The police were struggling to clear a passage. The driver of the coal waggon, a big man in shirt sleeves, lighted a pipe and sat smoking. He glanced down complacently at a captain of police who was raving and cursing at him, and his only acknowledgment was a shrug of the shoulders. From the rear arose the rat-rat-tat of clubs on heads and a pandemonium of cursing, yelling, and shouting. A violent accession of noise proclaimed that the mob had broken through and was dragging a scab from a waggon. The police captain reinforced from his vanguard, and the mob at the rear was repelled. Meanwhile, window after window in the high office buildingon the right had been opened, and the class-conscious clerks were raining a shower of office furniture down on the heads of police and scabs. Waste- baskets, ink-bottles, paper-weights, type-writers - anything and everything that came to hand was filling the air.
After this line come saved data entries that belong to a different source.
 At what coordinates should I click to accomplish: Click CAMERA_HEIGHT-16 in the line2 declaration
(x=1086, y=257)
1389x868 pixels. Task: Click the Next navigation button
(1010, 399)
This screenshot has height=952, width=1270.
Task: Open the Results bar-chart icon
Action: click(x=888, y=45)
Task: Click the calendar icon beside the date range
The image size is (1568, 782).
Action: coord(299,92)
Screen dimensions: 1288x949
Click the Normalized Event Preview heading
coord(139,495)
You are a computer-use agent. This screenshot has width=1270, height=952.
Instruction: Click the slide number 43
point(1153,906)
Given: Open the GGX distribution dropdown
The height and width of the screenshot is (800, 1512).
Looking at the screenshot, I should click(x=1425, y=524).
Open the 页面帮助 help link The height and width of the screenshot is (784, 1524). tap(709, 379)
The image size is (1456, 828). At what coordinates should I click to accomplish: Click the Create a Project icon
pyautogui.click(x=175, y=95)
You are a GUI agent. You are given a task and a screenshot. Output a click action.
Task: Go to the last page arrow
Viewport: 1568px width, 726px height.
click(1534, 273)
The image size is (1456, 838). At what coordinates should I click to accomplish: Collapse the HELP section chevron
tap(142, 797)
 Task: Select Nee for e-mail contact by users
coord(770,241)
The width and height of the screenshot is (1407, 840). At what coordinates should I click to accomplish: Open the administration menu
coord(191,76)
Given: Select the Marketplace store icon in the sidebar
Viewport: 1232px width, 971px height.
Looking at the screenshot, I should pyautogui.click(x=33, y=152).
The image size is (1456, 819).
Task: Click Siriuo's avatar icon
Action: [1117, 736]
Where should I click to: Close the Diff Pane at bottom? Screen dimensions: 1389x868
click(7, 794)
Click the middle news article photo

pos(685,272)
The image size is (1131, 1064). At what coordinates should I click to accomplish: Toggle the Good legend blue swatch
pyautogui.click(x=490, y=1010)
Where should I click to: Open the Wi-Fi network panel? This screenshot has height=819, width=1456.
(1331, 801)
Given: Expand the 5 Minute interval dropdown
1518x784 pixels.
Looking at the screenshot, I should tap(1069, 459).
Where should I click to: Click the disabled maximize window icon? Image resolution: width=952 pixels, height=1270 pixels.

A policeman, under orders from his captain, clambered to the lofty seat of the coal waggon to arrest the driver. And the driver, rising leisurely and peacefully to meet him, suddenly crumpled him in his arms and threw him down on top of the captain. The driver was a young giant, and when he climbed on his load and poised a lump of coal in both hands, a policeman, who was just scaling the waggon from the side, let go and dropped back to earth. The captain ordered half-a-dozen of his men to take the waggon. The teamster, scrambling over the load from side to side, beat them down with huge lumps of coal.

The crowd on the sidewalks and the teamsters on the locked waggons roared encouragement and their own delight. The motorman, smashing helmets with his controller bar, was beaten into insensibility and dragged from his platform. The captain of police, beside himself at the repulse of his men, led the next assault on the coal waggon. A score of police were swarming up the tall-sided fortress. But the teamster multiplied himself. At times there were six or eight policemen rolling on the pavement and under the waggon. Engaged in repulsing an attack on the rear end of his fortress, the teamster turned about to see the captain just in the act of stepping on to the seat from the front end. He was still in the air and in most unstable equilibrium, when the teamster hurled a thirty-pound lump of coal. It caught the captain fairly on the chest, and he went over backward, striking on a wheeler's back, tumbling on to the ground, and jamming against the rear wheel of the auto.